Last week I attended the NISO "Managing Electronic Collections" workshop. I spoke about our Digital Library Repository implementation, and was gratified to have a number of people ask me questions over the course of the two days that I was there. One question really struck me -- "What is the most important thing that you learned in your process that we should take into account in our project?"

It could almost be a one word answer: metadata.

Of course it's a more complex answer than that. What metadata do you need to capture? Technical, preservation, administrative, descriptive? In what format? What's the minimum? We have experimented a lot in this area, and there has been a certain amount of "lather, rinse, repeat" as we've refined our metadata. In some cases, encoding standards have changed so mappings had to change. Or workflow tools have changed, requiring review of what metadata we can automatically capture, and in what form. Or standards have developed, such as those for the preservation or rights, so we need to review what we're capturing.

One of the most significant change agents has been evolving end-user services. Why? Because you can't support functionality and services (and often usability) if the needed metadata isn't there, or is in the wrong form.

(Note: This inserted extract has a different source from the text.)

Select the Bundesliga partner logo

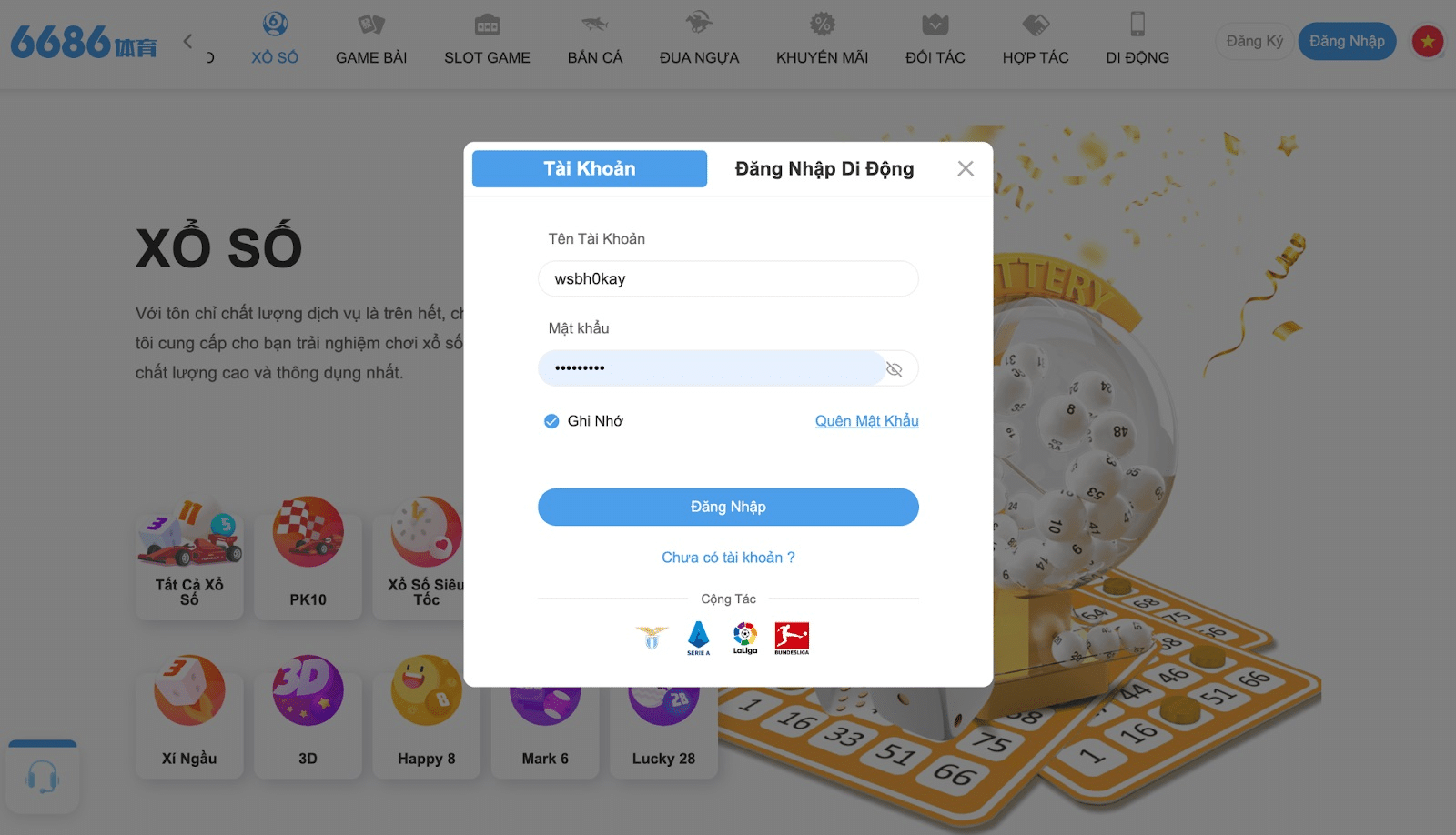pos(792,639)
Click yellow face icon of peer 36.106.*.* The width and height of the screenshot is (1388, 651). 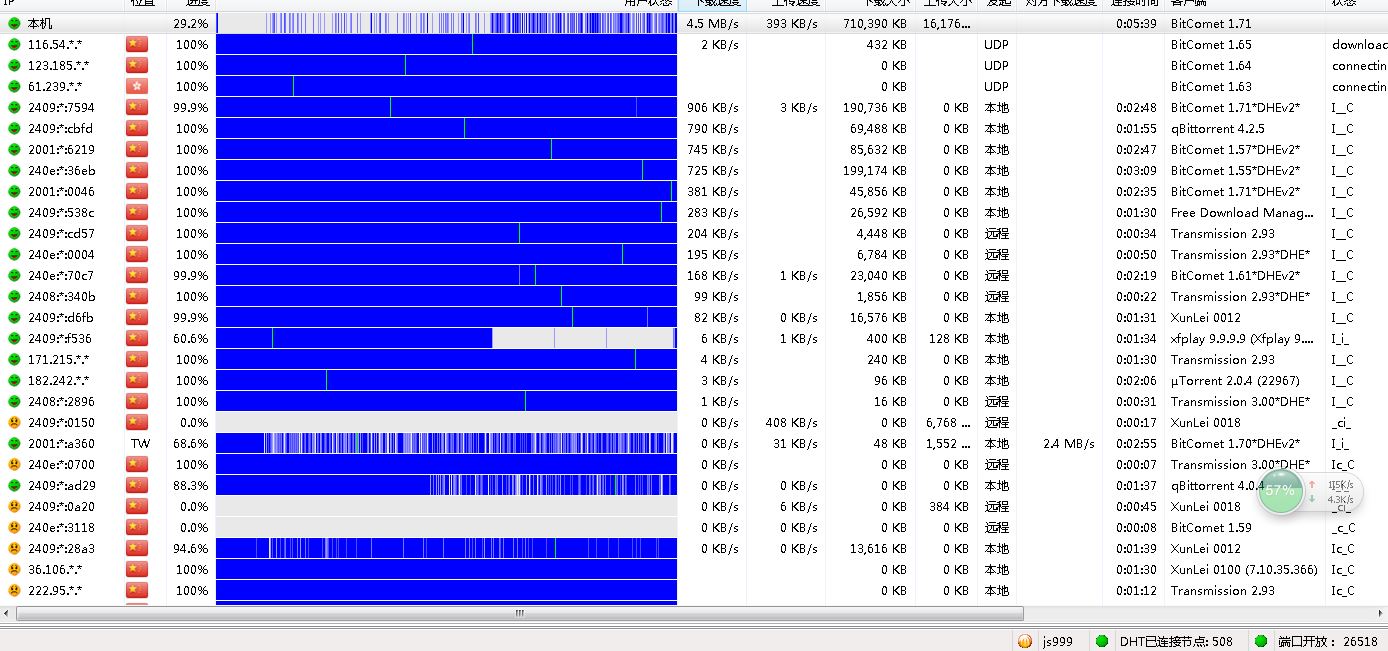tap(14, 570)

Having an extensible architeture is vital. Identifying standards to be used, and having production workflows that can process appropriate content in a timely fashion is key. But really, it's all about the metadata.

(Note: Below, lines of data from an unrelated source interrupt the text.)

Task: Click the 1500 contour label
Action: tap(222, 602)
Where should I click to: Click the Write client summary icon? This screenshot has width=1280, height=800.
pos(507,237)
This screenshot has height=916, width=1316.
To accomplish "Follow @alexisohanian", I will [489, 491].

Ex: We want to be able to support sorting and grouping of search results by creator or title, which is easier if there are pre-generated sort names and sort titles (doing it on the fly takes a lot of processor overhead).

Ex: We want to create aggregation objects that bring together multi-volume series or issues in a serial title, which is easier if you have the most complete enumeration possible and identify scope to as granular as level as possible (e.g., volume, issue, article).

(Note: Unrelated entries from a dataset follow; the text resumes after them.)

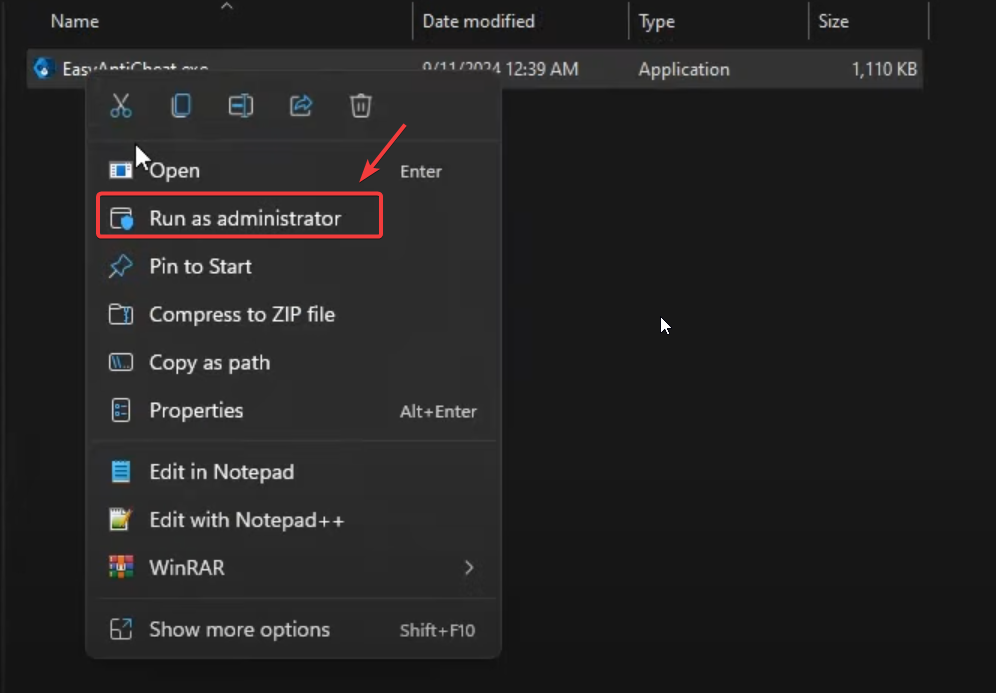Click the Cut scissors icon
The width and height of the screenshot is (996, 693).
(121, 106)
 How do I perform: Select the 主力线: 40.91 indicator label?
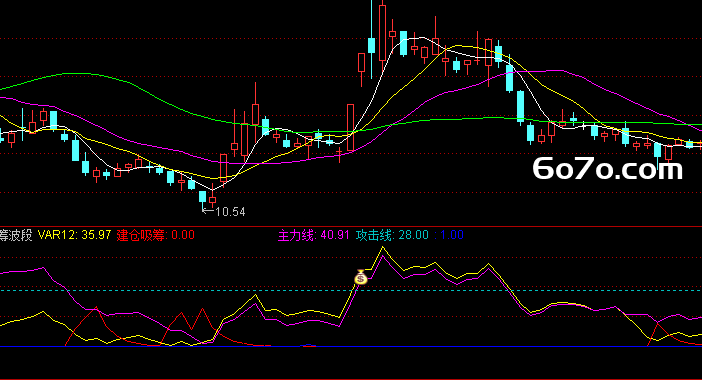[313, 235]
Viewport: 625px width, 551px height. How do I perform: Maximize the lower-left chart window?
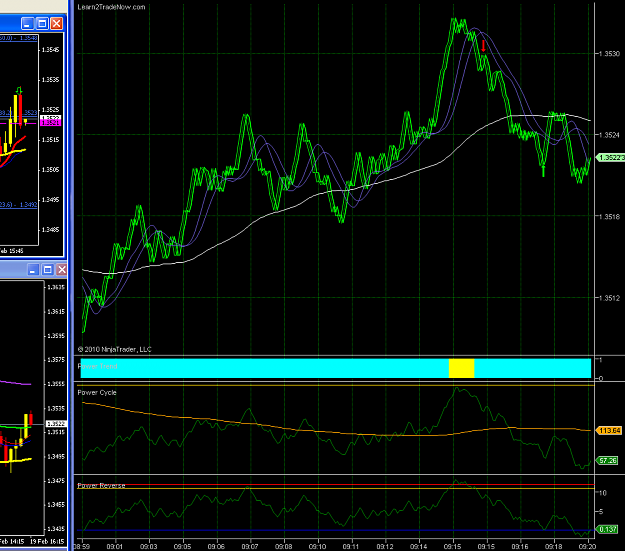click(x=47, y=270)
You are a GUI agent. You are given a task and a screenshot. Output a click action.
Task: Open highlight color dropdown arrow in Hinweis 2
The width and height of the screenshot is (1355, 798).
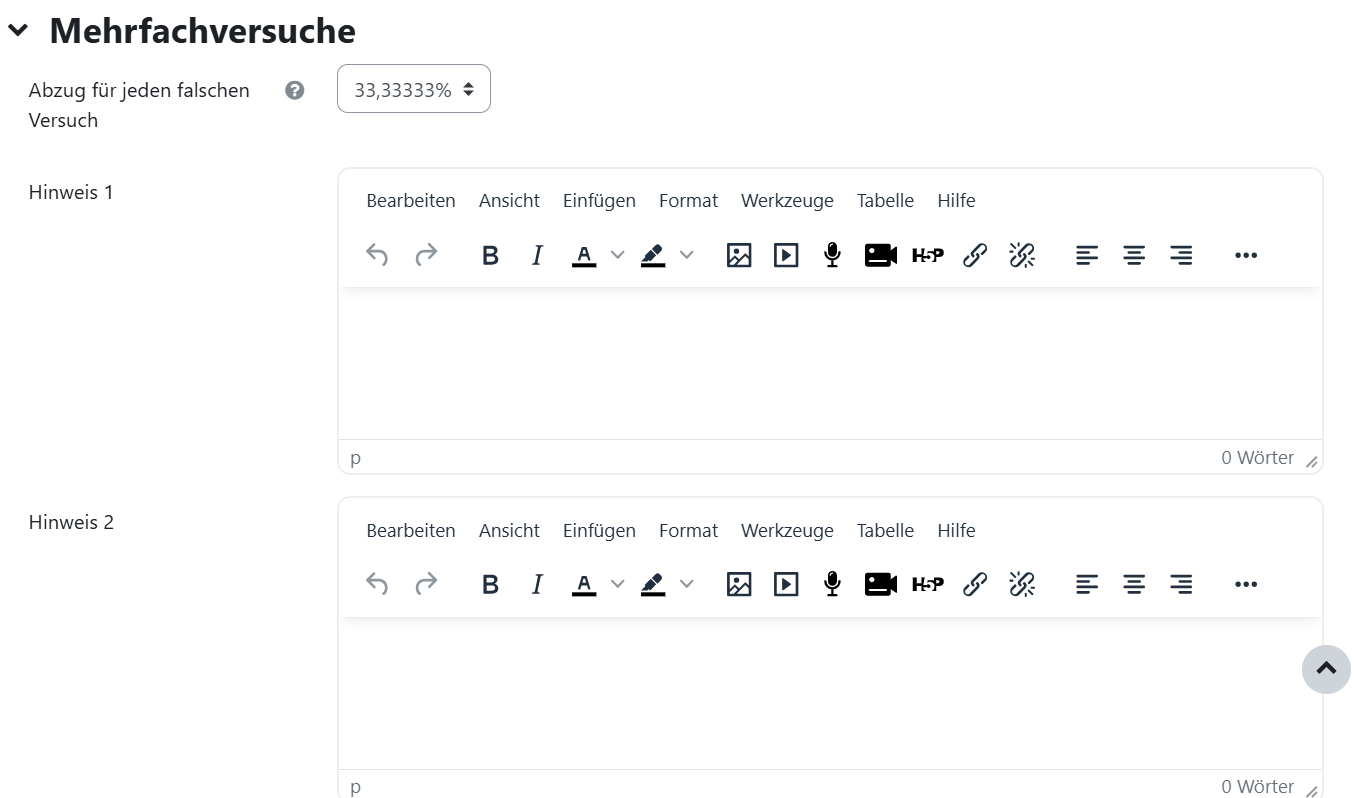click(x=686, y=585)
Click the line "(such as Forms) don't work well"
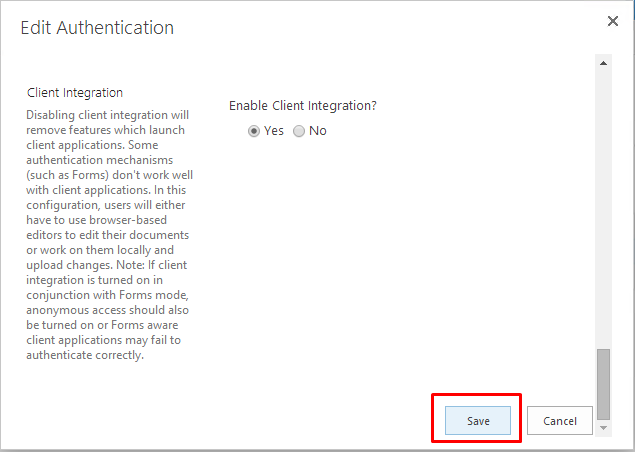 click(x=110, y=175)
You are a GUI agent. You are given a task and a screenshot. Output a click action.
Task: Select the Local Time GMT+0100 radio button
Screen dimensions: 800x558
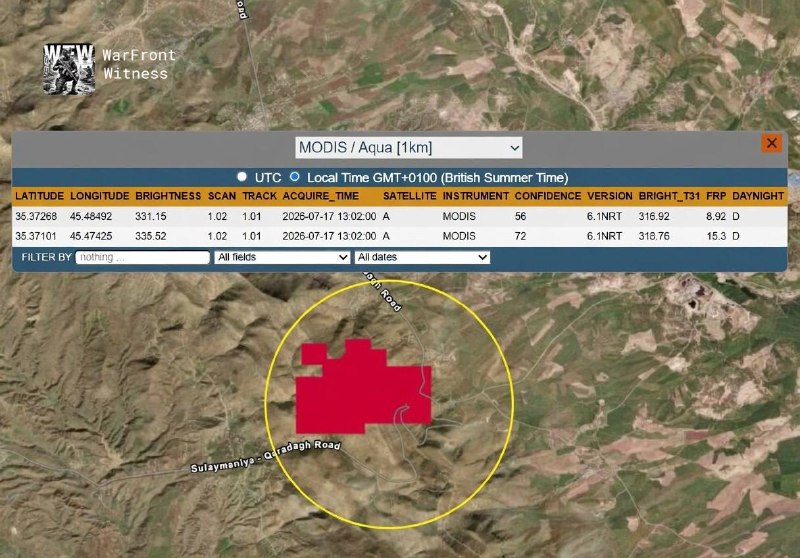pos(294,176)
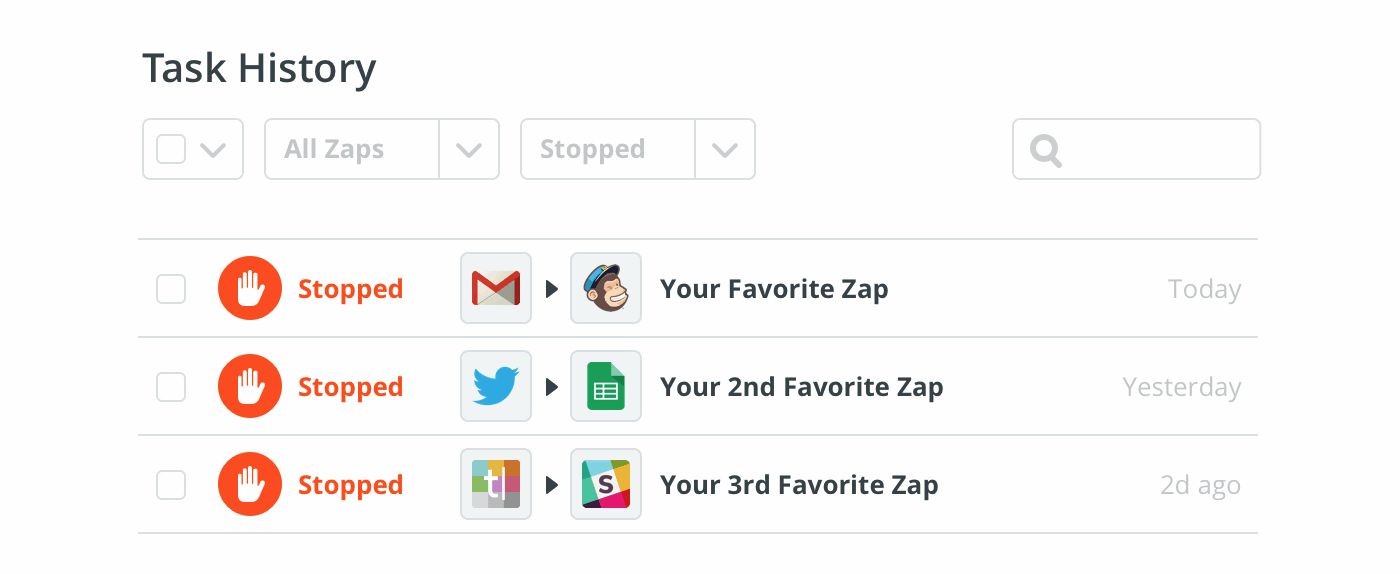Click the colorful tiled app icon in third row

tap(496, 485)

Ex: We want to supported faceted subject navigation, which is easier if the subjects terms are broken out in a granular way from their post-coordinated forms, such as identifying geographic vs. topical vs. temporal parts in the subject.

Each of these requires a change to our DTD and/or the patterns of our encoding, and, sometimes requires us to regenerate the metadata from the originals sources. But each time we both better document the objects and improve the services and the interface that we provide, so it's worth it.

If you're interested in what we've delved into so far:

http://www.lib.virginia.edu/digital/metadata/

2 comments:

Winona said...

Hi Leslie,
I'm currently struggling with the metadata question. I'm also interested in doing some sort of faceted browse interface, but am hampered by the metadata standard we are using (Dublin Core). I was curious to see that you are not using something like DC or MODS but instead are using institution created standard. I’d be interested in hearing about your decision process for this and how you selected your element set.
Thanks,
-Winona

Leslie Johnston said...

We made some of these decisions almost 5 years ago. MODS wasn't ready, VRA Core wasn't ready, and DC wasn't enough. We started off with DC (qualified, not unqualified) as the basis and it grew from there. We have both AdminMeta and DescMeta in place, and they continue to evolve. Like our having to update our DescMeta for subjects. We were storing the entire subject string, but to support faceted browse we needed more granular subject terms, so we're breaking them up using the subfield indicators (which we keep from the transformation from MARC) and qualifying them.